= Exercise instructions =
Reproduce exactly, from the data that follows, the line with "Task: Click the", the line with "Viewport: 1321px width, 1007px height.", and every line that lies between them.

━━ Task material ━━

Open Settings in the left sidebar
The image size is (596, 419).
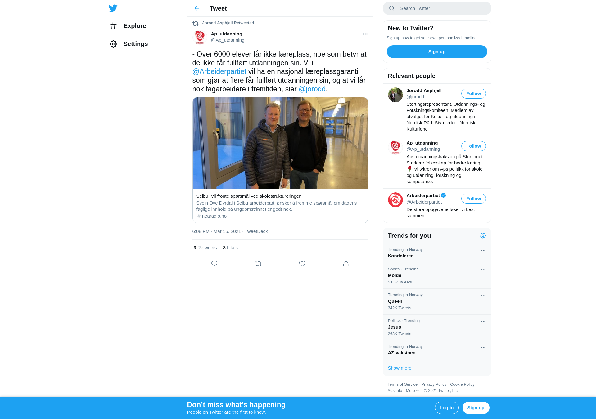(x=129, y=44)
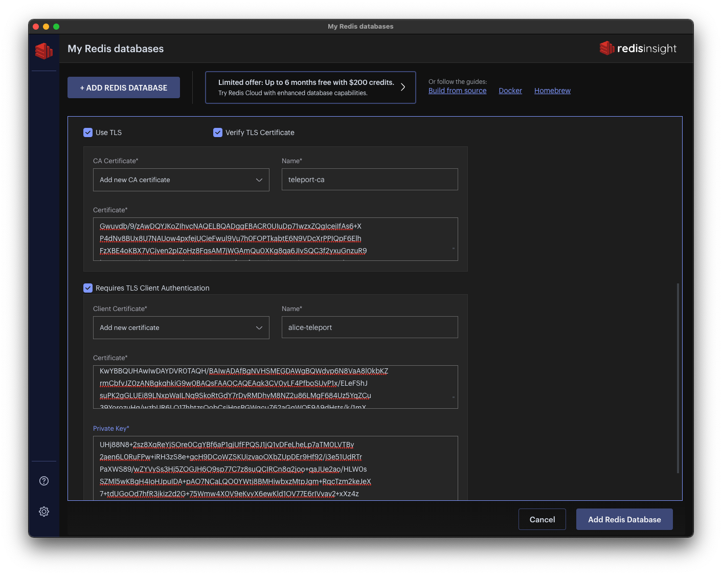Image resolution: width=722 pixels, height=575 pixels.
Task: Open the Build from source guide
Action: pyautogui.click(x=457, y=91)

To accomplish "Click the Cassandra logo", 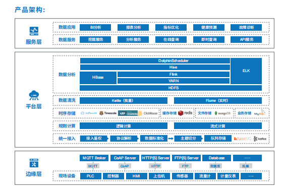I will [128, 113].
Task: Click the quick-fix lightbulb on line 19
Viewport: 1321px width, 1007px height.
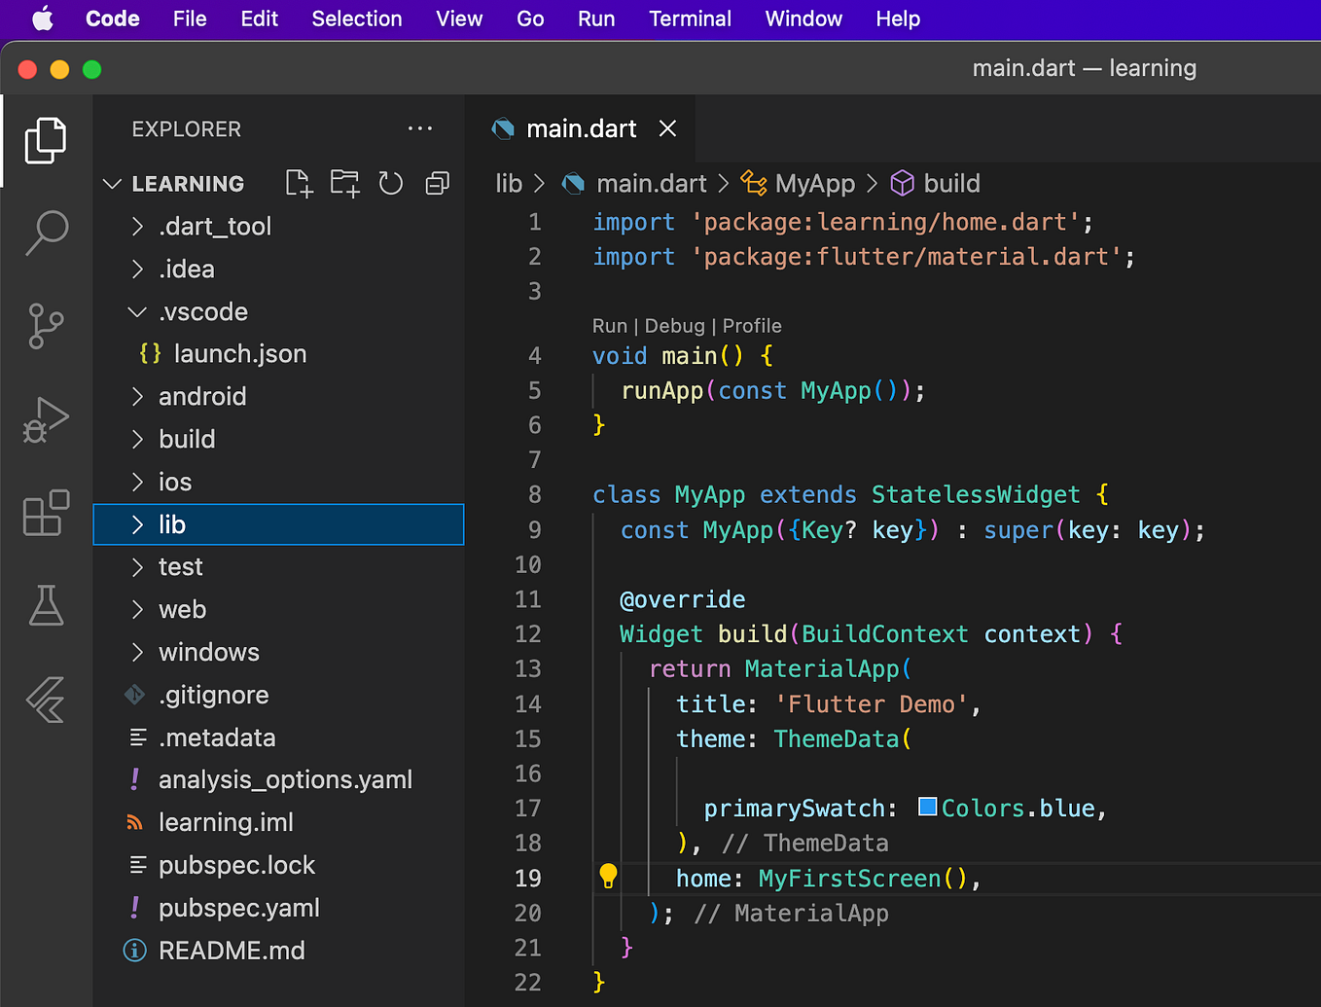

━━━
━━ Task material ━━

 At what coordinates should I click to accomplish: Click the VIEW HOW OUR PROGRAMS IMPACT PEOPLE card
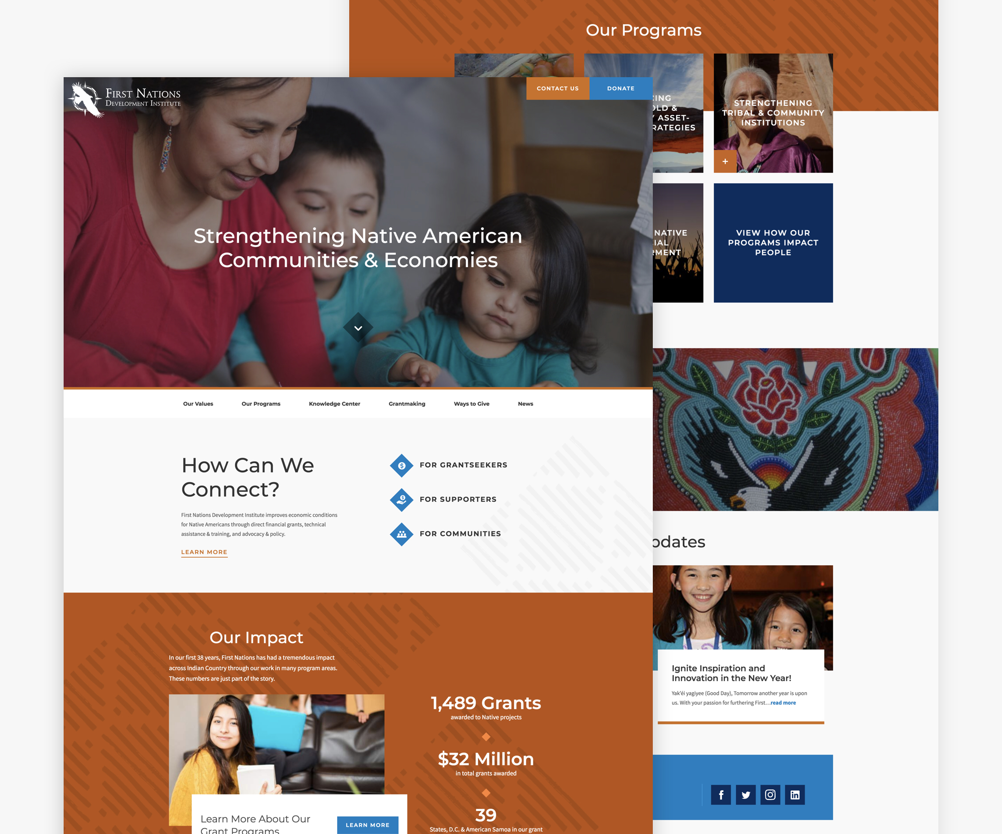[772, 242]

━━━
━━ Task material ━━

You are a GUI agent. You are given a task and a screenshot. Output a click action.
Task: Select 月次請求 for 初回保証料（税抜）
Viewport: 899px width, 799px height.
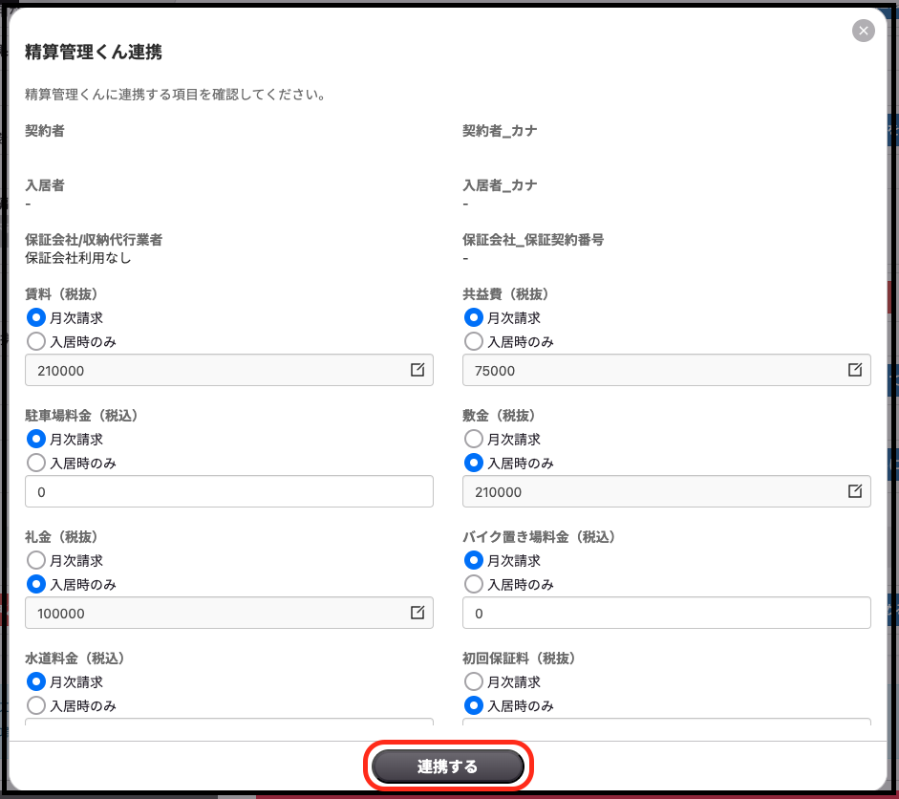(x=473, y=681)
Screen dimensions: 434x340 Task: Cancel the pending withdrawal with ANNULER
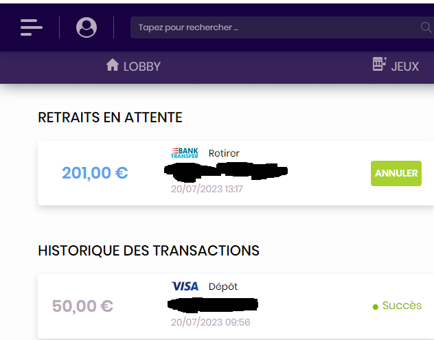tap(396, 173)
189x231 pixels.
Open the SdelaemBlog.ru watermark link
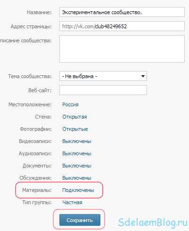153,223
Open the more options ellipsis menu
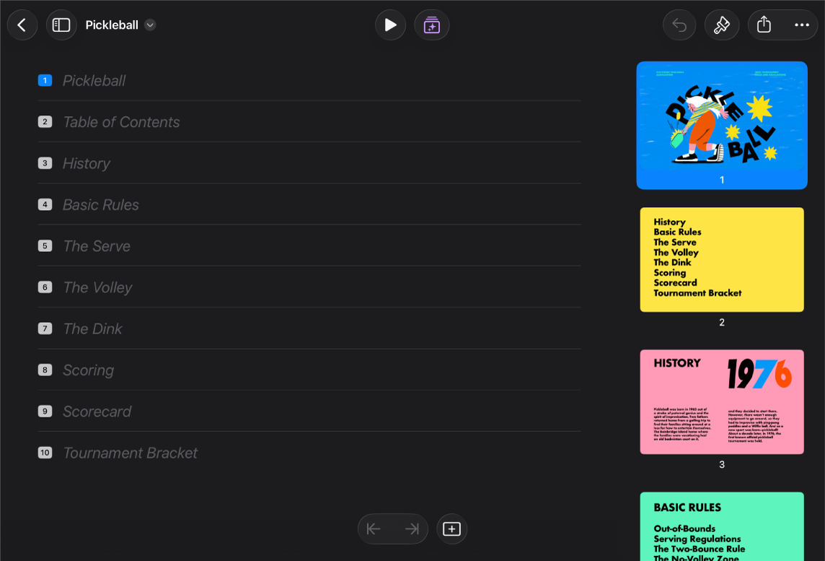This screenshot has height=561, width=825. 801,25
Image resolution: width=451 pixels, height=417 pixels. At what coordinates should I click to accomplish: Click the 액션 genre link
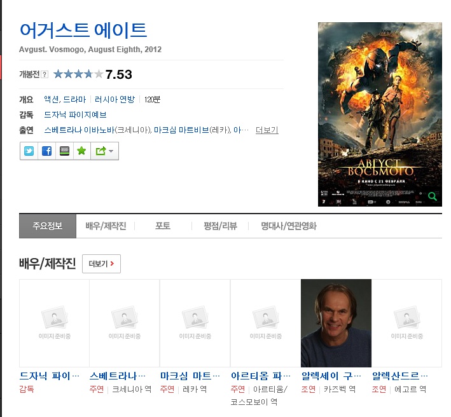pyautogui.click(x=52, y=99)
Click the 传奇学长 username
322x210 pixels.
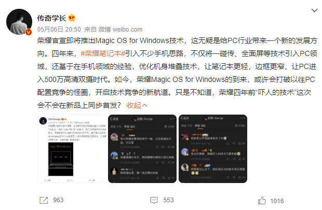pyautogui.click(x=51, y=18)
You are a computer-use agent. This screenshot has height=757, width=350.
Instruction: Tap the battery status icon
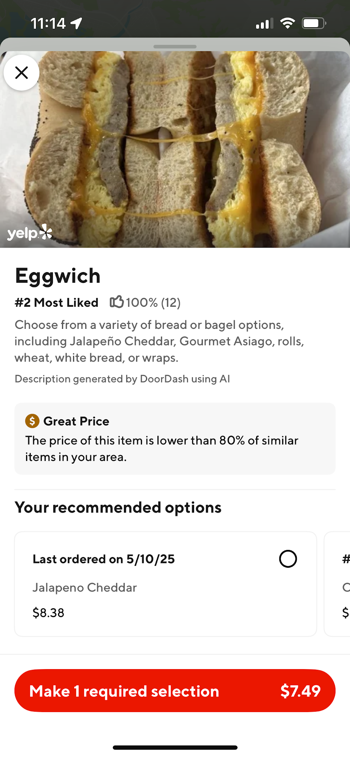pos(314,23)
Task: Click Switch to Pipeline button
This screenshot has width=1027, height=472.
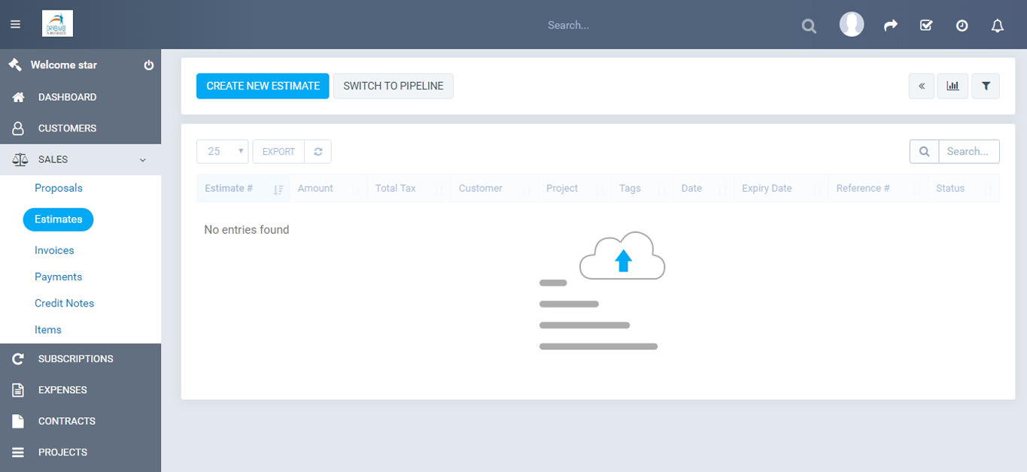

━━━

= Result =
Task: Click the quick-fix lightbulb on line 19
Viewport: 1321px width, 1007px height.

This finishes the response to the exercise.